Nzeluni, village au bord de la crise alimentaire
Climat. Le nord-est du Kenya est particulièrement touché par la sécheresse.
Réunion au sommet lundi à Nairobi

Liberation 29/07/2004

Nzeluni (est du Kenya) envoyé spécial

«Aujourd'hui est un jour béni.» Une quinzaine de paysans chantent en travaillant. Bêches et pelles cognent le sol rouge durci par la sécheresse. Pas de quoi se réjouir pourtant. Ils ne dépensent pas leur sueur pour leurs petites exploitations, ils ouvrent un passage pour des véhicules. Après l'échec des dernières récoltes, c'est la seule activité qui leur reste dans le village de Nzeluni, à 3 heures de la capitale Nairobi. En échange de leur labeur, ils espèrent recevoir de la nourriture du gouvernement pour les aider à tenir le coup jusqu'aux prochaines récoltes, à partir de janvier. Voilà deux semaines, le président kenyan Mwai Kibaki a qualifié de «désastre national» la crise alimentaire frappant le pays.
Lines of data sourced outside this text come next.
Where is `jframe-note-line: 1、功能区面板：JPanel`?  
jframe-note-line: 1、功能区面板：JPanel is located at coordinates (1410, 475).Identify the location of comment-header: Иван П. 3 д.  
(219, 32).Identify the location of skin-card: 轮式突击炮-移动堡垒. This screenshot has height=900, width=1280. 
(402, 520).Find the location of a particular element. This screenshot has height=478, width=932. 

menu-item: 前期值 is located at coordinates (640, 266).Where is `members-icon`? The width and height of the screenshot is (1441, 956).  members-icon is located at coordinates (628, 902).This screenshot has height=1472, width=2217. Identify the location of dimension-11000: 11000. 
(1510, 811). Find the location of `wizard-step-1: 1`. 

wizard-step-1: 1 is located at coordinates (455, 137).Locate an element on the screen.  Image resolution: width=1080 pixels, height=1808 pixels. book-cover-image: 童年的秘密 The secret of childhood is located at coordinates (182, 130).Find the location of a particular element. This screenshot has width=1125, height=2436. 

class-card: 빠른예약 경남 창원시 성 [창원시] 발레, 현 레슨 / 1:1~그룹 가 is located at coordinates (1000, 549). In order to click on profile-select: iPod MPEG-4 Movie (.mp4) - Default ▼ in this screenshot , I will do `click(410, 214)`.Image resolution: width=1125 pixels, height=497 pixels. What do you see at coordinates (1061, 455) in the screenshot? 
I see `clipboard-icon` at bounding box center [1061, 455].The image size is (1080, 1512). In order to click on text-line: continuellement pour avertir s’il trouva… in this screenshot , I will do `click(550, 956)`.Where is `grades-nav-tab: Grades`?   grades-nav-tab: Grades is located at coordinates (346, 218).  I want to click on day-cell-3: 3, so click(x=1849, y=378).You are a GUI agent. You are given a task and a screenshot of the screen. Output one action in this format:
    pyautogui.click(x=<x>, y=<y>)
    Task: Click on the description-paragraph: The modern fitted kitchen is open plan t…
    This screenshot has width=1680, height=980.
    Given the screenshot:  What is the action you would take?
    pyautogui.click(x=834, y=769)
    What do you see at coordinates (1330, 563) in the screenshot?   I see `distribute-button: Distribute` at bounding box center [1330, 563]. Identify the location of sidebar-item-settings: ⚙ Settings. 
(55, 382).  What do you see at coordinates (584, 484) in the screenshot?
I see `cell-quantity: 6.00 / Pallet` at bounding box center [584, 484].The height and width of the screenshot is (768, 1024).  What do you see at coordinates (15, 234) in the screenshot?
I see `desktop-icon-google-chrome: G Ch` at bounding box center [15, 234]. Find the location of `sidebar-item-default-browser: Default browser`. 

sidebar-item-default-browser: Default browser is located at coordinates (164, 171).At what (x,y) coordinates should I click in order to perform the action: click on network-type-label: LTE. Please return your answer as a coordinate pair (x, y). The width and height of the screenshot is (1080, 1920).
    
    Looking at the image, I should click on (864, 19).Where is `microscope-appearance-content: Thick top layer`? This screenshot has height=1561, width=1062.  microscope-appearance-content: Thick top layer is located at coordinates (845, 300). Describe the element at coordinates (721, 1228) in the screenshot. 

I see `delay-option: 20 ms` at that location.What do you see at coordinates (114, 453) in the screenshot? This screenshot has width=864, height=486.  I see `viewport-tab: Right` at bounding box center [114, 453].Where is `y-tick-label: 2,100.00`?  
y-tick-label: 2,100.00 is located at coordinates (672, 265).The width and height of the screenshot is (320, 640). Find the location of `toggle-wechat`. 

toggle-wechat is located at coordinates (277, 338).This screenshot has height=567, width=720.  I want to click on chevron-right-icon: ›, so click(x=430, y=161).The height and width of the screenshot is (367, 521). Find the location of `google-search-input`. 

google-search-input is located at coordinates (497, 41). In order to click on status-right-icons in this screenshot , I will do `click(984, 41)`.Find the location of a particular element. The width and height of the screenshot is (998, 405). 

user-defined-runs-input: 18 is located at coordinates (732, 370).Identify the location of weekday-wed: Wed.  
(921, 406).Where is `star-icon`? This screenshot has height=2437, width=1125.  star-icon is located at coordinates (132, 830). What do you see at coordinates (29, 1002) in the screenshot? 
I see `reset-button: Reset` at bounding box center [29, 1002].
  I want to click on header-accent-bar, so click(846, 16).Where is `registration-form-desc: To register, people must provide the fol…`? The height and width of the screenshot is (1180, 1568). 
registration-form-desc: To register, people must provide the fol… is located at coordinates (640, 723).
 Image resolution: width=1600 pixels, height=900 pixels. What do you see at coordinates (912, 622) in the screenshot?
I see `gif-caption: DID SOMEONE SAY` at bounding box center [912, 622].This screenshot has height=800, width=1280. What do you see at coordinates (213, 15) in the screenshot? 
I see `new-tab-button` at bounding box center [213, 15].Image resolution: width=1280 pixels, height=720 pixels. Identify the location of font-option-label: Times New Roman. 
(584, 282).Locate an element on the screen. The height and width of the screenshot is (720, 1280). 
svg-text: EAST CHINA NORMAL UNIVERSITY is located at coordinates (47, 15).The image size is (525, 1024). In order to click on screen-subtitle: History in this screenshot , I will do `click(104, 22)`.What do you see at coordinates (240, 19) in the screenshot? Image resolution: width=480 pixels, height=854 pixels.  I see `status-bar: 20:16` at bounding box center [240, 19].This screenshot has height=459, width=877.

Il a appelé la communauté internationale à intervenir pour nourrir les 3 millions de Kenyans touchés.
«Regardez ce maïs, il va servir de fourrage pour le bétail.» Un fichu jaune sur la tête, Béatrice Mwanzi, 44 ans, pose sa bêche pour faire visiter sa parcelle de terrain. Les pousses desséchées n'ont atteint que la moitié de leur hauteur et le maïs n'est jamais sorti. «On a planté, mais il s'est très vite arrêté de pleuvoir. Ça ne peut servir qu'à nourrir les animaux.» Dans sa maison de deux pièces, Béatrice pointe le coin sombre où elle conserve d'habitude ses sacs de nourriture. Elle n'a plus rien. Alors, quand elle travaille sur la route, son mari fabrique des briques. Avec leurs quatre enfants, ils devront se serrer la ceinture, mais elle est fataliste. «Cette année est pire que les autres, mais on est habitués à subir la sécheresse.»
Même ceux qui ont trouvé des revenus de substitution vont connaître les vaches maigres. Au village, la plupart des commerces sont fermés. Mercy Mwende, mère de deux enfants, vend du maïs et des haricots, fruits de la récolte précédente qu'elle était parvenue à conserver : «Avant, je vendais le kilo de maïs pour 5 shillings (5 centimes d'euro), maintenant il coûte 17 shillings. Et le prix monte alors que les revenus ont diminué. J'employais des gens pour travailler dans mes deux champs, je n'ai plus rien pour eux.»
La cantine de l'école primaire (près de 300 élèves) est fermée. «On voit que les enfants perdent leur concentration, constate le directeur Mukindi Denson. Ils ont l'air ailleurs. Ils sont affaiblis. Mais ils continuent de venir.» Nzeluni se trouve dans un des districts les plus affectés du pays. Un tiers de ses 330 000 habitants devrait dépendre d'une aide alimentaire extérieure dans les six prochains mois. Le grand Nord et la région côtière ont aussi été touchés par la sécheresse. Et si le gouvernement a été critiqué pour la lenteur de sa réponse à la crise (une réunion sur le sujet est prévue lundi à Nairobi avec des représentants de l'ONU), les habitants savent se prendre en main. Avec les autres paysans de Nzeluni, Béatrice l'affirme : «Personne n'est jamais mort de faim ici.»